## [Actions to take]
A. According to the LearnFlow AI description, what parts make up the structured learning plan?
B. In the LearnFlow AI description, how many questions does the coach ask during the diagnostic assessment?
C. Resume the LearnFlow AI description from the point where it stops.

## [Passage]
↓↓↓

Inspiration
Most AI tutors start the same way: here's a syllabus, now go learn. The problem is that working engineers learning something new on the side aren't starting from zero — they have partial knowledge that generic tutorials completely ignore. They sit through content they already know and never reach the gaps that actually matter.
We were also inspired by research from Dartmouth showing that short, targeted quizzes can map a learner's conceptual knowledge topology before teaching begins. That idea — interrogate first, then teach — became the entire design premise. Khanmigo and DeepTutor both do Socratic interaction, but neither interrogates the learner's prior knowledge before building a plan. That gap is what LearnFlow AI fills.
What it does
LearnFlow AI is a Socratic learning coach that runs a full learning session in under 20 minutes:
- Diagnostic assessment — before teaching anything, the coach asks 2–5 targeted questions to map what you already know, your learning goal, and how deep you want to go.
- Personalized plan generation — based on your answers, it generates a structured learning plan (phases, lessons, estimated time) shown live in the right panel.

↑↑↑

[Dataset entries]
↓↓↓

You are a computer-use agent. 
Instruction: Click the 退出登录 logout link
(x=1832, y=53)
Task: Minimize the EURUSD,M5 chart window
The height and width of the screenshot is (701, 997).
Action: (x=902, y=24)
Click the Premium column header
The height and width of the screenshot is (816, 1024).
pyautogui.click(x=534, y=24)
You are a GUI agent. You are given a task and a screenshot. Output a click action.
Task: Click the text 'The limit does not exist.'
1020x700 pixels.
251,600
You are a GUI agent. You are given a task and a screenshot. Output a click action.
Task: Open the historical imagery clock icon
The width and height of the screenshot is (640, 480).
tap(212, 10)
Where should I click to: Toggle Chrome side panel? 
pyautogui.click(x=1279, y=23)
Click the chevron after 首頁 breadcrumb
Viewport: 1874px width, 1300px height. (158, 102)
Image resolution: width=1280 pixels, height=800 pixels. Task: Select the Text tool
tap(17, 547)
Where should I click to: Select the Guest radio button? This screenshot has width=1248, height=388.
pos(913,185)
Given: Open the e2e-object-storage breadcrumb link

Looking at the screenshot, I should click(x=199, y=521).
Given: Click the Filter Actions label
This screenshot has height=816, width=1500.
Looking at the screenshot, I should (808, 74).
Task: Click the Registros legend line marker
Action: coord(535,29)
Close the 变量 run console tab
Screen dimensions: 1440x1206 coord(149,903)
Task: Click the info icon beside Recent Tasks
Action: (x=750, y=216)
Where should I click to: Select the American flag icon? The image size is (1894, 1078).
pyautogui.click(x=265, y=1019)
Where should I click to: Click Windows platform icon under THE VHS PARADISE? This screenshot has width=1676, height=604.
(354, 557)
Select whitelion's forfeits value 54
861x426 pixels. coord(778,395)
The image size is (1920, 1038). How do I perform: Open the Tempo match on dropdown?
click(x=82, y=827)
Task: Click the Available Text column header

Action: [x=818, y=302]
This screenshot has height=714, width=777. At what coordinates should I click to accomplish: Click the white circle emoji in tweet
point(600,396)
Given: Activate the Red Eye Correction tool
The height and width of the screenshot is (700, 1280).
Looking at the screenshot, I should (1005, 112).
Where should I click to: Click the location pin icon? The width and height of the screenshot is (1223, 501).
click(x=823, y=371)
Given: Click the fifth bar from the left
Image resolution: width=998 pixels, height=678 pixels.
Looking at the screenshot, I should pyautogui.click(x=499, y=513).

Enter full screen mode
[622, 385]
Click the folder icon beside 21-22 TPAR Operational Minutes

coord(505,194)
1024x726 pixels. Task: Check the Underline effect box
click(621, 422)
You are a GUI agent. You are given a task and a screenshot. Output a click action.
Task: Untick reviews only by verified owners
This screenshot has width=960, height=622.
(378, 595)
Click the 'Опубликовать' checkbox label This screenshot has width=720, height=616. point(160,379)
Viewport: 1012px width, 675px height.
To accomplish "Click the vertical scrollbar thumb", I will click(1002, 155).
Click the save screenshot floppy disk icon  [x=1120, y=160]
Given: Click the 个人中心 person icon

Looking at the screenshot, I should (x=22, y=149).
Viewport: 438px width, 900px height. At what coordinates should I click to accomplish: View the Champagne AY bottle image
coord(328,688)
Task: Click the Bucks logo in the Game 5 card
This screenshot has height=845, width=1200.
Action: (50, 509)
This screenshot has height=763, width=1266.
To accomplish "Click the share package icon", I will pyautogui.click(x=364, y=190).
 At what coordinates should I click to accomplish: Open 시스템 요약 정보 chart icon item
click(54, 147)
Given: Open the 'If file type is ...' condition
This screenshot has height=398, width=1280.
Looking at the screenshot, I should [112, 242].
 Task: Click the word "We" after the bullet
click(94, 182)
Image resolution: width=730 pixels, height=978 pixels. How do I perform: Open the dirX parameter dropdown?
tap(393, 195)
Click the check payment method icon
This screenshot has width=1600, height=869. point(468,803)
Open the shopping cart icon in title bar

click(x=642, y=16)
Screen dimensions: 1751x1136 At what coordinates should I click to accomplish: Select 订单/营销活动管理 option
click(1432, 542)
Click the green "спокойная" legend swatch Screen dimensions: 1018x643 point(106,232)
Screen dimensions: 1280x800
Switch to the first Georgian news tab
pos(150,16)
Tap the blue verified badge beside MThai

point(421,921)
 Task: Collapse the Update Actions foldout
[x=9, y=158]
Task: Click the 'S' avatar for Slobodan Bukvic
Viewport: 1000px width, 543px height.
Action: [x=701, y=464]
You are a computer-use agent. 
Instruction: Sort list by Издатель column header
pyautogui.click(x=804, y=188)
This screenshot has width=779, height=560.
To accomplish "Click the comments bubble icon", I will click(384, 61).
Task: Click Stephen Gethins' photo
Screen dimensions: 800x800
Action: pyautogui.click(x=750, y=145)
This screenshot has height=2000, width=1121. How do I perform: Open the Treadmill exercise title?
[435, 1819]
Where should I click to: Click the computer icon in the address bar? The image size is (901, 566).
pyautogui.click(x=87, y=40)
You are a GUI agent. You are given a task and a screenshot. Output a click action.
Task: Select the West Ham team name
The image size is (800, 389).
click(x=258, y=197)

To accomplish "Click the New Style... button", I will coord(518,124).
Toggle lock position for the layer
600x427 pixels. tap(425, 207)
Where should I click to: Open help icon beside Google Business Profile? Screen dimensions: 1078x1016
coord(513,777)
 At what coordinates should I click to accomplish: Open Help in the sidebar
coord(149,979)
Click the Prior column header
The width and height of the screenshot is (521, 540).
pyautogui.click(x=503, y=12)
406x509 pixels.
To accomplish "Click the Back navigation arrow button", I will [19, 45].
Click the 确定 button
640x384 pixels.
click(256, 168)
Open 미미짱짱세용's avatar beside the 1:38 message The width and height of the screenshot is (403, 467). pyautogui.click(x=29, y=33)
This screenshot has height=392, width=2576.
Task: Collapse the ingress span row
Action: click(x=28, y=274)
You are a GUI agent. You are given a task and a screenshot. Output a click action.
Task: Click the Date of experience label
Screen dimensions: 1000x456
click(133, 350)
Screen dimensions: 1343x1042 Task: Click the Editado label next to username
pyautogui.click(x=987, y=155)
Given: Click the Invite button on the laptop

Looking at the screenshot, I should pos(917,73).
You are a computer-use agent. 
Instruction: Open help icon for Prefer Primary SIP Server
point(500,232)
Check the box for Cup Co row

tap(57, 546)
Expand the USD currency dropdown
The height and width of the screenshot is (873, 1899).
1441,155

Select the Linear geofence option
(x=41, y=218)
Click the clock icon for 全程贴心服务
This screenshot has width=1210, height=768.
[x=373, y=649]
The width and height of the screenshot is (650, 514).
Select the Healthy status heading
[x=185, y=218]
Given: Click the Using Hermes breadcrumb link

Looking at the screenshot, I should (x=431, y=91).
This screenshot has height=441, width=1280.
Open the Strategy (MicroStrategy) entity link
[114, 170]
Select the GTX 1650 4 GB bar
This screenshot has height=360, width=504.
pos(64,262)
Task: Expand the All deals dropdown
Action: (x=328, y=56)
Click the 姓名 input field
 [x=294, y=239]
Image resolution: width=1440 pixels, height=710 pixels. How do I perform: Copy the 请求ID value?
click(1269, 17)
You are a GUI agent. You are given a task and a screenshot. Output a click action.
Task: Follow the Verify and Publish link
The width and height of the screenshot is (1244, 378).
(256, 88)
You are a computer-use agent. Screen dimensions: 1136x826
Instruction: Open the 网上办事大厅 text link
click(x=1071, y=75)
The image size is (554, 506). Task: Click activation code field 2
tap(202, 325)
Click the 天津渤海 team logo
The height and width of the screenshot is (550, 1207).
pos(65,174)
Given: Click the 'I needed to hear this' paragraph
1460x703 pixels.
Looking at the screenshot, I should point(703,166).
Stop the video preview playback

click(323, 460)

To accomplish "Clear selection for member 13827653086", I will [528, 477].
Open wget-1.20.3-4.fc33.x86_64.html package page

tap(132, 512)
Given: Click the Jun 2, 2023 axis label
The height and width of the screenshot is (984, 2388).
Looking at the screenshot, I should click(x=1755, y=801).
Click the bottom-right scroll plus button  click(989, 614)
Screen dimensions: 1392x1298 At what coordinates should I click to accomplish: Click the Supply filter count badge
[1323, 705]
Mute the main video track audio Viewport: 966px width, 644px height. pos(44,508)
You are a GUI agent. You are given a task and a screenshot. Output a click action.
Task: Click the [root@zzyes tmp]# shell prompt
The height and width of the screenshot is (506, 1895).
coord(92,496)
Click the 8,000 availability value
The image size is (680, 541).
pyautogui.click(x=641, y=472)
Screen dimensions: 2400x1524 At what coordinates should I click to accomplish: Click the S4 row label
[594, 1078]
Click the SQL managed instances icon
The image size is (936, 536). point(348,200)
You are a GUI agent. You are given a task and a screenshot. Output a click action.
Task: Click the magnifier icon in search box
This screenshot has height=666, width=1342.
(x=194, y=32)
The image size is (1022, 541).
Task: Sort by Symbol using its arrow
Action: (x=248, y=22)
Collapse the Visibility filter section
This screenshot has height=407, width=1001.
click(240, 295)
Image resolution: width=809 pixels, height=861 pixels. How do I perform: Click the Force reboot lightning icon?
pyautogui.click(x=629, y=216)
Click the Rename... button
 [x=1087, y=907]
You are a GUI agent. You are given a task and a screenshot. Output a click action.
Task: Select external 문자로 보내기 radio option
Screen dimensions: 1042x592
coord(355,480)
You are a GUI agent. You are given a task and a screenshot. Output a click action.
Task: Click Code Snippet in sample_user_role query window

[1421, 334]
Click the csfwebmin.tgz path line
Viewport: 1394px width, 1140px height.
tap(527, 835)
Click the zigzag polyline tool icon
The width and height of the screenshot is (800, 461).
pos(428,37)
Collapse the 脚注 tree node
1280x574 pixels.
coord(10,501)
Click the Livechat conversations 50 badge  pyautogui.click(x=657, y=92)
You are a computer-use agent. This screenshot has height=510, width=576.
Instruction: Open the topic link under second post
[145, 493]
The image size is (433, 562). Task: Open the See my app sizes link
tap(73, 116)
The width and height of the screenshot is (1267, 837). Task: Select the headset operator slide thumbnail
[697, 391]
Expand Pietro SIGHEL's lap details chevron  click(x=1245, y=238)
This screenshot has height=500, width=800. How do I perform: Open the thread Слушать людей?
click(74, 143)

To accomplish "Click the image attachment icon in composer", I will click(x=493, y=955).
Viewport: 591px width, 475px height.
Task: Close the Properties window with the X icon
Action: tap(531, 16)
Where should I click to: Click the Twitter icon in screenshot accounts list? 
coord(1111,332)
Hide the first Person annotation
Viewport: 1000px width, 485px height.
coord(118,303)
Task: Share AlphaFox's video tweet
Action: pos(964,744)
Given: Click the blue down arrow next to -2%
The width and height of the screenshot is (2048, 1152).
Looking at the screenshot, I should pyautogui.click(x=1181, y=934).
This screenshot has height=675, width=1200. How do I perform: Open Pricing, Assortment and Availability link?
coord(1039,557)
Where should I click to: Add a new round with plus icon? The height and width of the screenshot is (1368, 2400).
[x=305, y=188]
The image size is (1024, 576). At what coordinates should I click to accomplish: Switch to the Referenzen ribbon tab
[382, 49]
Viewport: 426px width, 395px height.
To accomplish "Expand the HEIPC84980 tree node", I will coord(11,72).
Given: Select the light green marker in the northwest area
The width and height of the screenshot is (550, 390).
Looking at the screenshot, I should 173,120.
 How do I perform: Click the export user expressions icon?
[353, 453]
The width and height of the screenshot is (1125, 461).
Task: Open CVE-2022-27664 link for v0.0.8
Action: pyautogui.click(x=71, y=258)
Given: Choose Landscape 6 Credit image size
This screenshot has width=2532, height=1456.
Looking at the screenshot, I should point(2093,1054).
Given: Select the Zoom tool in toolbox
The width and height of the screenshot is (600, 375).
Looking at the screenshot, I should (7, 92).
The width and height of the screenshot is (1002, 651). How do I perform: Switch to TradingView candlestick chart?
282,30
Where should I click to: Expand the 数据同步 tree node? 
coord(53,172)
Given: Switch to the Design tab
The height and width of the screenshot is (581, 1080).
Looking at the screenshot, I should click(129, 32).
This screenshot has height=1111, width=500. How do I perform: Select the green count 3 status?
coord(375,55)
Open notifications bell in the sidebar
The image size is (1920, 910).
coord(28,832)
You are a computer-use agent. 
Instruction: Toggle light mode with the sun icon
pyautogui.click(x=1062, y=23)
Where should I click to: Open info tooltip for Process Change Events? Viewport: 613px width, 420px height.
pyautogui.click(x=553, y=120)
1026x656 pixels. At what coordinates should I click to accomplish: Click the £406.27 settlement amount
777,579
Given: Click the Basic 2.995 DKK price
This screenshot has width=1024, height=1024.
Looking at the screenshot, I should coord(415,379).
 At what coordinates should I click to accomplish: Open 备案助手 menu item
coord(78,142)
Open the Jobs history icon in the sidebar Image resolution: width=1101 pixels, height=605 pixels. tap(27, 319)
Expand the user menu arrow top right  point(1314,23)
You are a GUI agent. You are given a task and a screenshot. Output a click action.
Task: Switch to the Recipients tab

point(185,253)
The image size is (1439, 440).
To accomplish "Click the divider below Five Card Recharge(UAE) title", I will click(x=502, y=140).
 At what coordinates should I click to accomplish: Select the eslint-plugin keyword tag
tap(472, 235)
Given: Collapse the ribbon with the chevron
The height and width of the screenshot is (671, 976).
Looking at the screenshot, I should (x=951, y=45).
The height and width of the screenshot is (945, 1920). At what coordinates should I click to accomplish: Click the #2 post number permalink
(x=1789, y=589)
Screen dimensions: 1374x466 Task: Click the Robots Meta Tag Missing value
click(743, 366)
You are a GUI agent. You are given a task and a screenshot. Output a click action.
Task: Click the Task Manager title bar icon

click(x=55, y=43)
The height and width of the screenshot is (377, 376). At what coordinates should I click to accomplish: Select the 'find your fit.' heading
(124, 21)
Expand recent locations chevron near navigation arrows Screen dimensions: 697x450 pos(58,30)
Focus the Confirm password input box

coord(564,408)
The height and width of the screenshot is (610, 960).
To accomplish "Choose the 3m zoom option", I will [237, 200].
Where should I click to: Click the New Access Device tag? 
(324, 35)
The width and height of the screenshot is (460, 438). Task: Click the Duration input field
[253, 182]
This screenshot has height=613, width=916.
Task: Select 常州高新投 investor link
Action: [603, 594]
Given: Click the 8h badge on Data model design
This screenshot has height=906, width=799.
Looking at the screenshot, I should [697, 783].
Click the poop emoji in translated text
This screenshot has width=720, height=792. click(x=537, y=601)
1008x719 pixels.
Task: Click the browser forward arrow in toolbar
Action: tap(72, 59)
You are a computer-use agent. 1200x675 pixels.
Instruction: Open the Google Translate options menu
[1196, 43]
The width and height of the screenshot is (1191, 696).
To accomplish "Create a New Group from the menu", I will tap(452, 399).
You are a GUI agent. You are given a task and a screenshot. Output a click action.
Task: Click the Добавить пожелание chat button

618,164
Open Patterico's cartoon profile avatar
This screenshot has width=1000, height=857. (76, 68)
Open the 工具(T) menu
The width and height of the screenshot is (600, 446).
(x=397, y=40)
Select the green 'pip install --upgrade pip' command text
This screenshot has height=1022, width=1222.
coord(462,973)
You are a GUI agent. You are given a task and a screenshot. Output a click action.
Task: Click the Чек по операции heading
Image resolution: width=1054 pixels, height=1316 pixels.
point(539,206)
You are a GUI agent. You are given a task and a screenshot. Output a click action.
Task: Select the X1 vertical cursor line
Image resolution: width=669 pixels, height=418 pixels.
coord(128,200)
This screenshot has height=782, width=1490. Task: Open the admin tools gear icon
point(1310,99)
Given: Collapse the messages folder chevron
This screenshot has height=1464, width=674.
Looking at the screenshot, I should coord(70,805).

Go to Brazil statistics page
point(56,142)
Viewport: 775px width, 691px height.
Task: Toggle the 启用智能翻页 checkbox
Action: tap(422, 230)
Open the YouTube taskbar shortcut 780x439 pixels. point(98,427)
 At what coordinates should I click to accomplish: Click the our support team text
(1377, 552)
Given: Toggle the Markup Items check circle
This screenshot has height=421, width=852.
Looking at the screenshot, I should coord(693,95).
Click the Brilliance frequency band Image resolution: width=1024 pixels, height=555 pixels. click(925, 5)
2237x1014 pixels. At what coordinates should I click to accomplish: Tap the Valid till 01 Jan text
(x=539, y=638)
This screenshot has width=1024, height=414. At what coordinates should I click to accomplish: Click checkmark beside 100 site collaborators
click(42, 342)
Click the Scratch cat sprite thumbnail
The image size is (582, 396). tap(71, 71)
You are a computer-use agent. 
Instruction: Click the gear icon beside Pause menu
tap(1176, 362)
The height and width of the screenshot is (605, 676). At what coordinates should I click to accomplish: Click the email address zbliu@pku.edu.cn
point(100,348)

↑↑↑

## [Per-task outputs]
A. Phases, lessons, and estimated time.

B. 2–5 targeted questions.

C.
- Socratic quiz loop — the coach quizzes you one concept at a time. Correct answers get a deepening follow-up. Partial answers get clarification then a nudge. Wrong answers get a brief explanation and a retry. If you miss the same concept twice, the coach surfaces it in chat and slows down.
- Live plan tracking — lesson status updates automatically as you progress (⬜ → 🟡 → ✅), with a real-time progress bar. The coach owns all progress updates — you never have to click anything.
How we built it
Stack: Next.js 16 (App Router), TypeScript, Tailwind CSS, Groq (llama-3.3-70b-versatile via OpenAI-compatible API), Vercel.
Architecture: The core is a pure coachReducer — a single-source-of-truth state machine with three domains (session, chat, plan) and explicit actions for every transition. This keeps the UI deterministic: no component manages its own state, no race conditions.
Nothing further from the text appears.